##### Material for the task #####
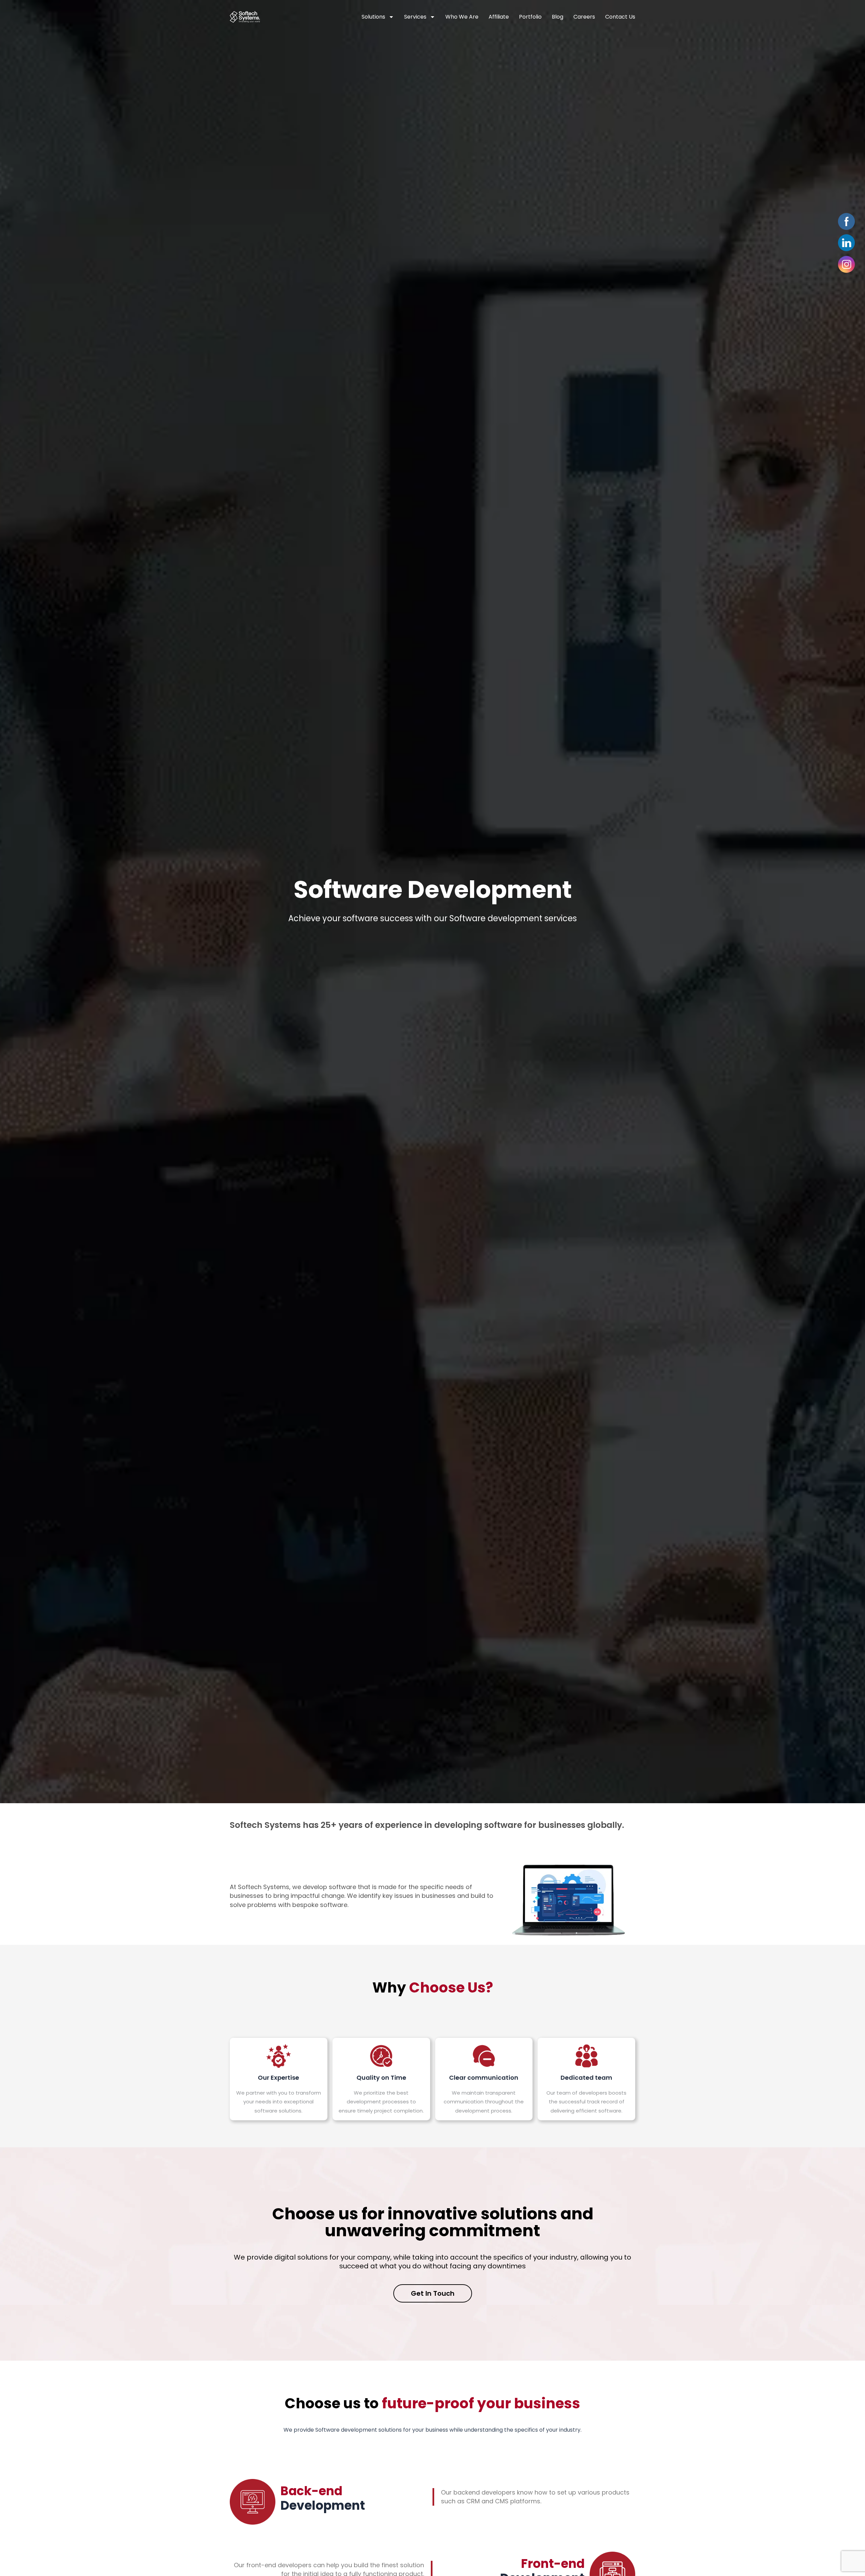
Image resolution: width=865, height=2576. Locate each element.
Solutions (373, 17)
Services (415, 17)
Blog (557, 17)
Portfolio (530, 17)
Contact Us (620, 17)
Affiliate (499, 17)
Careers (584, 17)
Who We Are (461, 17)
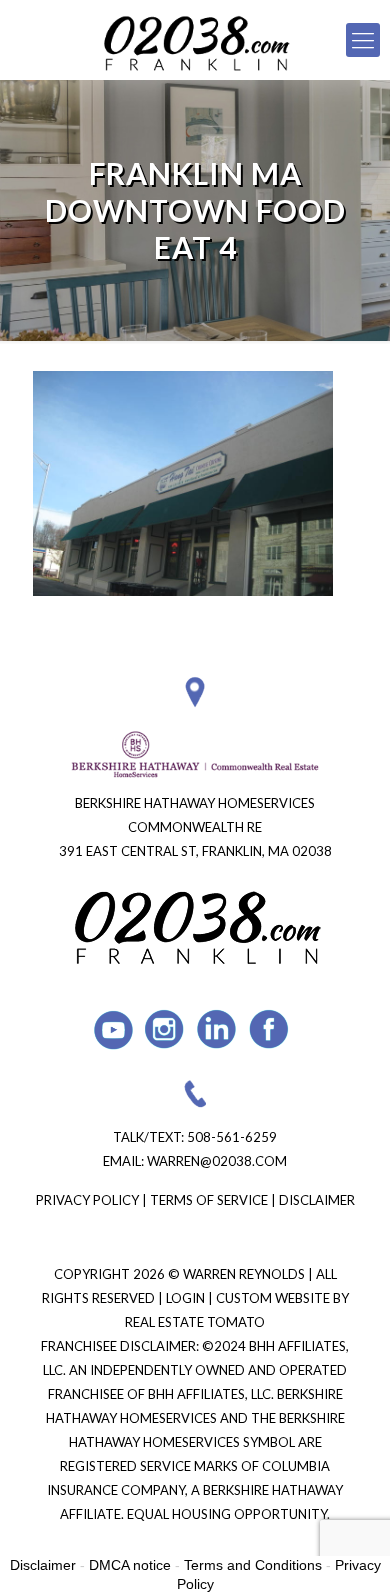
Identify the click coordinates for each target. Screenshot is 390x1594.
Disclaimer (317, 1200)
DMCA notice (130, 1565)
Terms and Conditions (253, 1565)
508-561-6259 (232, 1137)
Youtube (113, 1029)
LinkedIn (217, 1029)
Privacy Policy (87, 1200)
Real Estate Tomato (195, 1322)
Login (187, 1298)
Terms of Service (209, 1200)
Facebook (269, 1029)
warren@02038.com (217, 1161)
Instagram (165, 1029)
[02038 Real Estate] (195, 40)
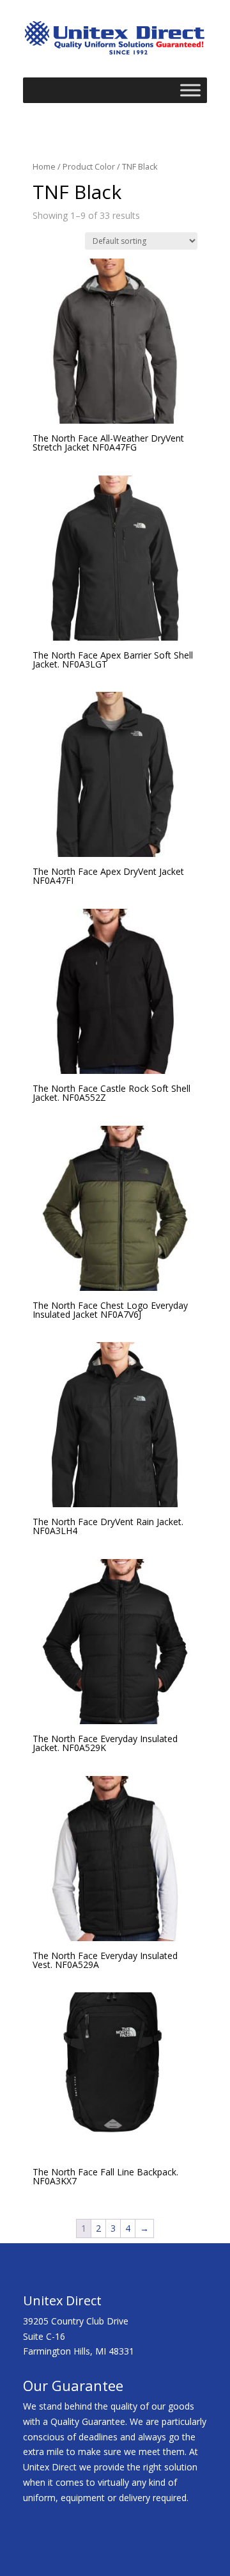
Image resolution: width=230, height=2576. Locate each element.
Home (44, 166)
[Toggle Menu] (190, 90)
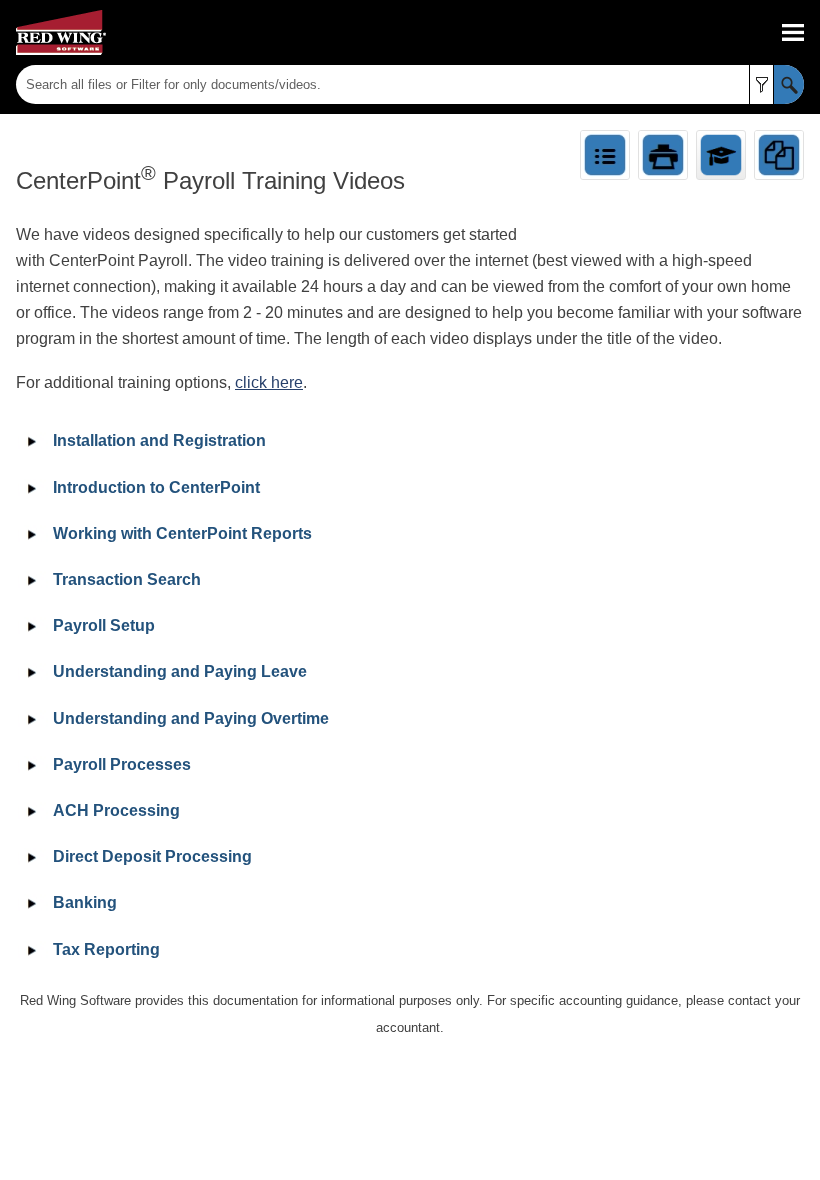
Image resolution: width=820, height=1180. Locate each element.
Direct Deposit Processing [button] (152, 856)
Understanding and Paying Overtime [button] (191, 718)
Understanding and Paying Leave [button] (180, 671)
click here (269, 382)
#####
Work instructions: Could you repeat, exactly, only the lines above starting at the one that has "Disclaimer (317, 1200)" and stopping after the one that has "Home (44, 166)", without the pictures?

Result for this exercise:
Disclaimer (317, 1200)
DMCA notice (130, 1565)
Terms and Conditions (253, 1565)
508-561-6259 (232, 1137)
Youtube (113, 1029)
LinkedIn (217, 1029)
Privacy Policy (87, 1200)
Real Estate Tomato (195, 1322)
Login (187, 1298)
Terms of Service (209, 1200)
Facebook (269, 1029)
warren@02038.com (217, 1161)
Instagram (165, 1029)
[02038 Real Estate] (195, 40)
Image resolution: width=230, height=2576. Locate each element.
Home (44, 166)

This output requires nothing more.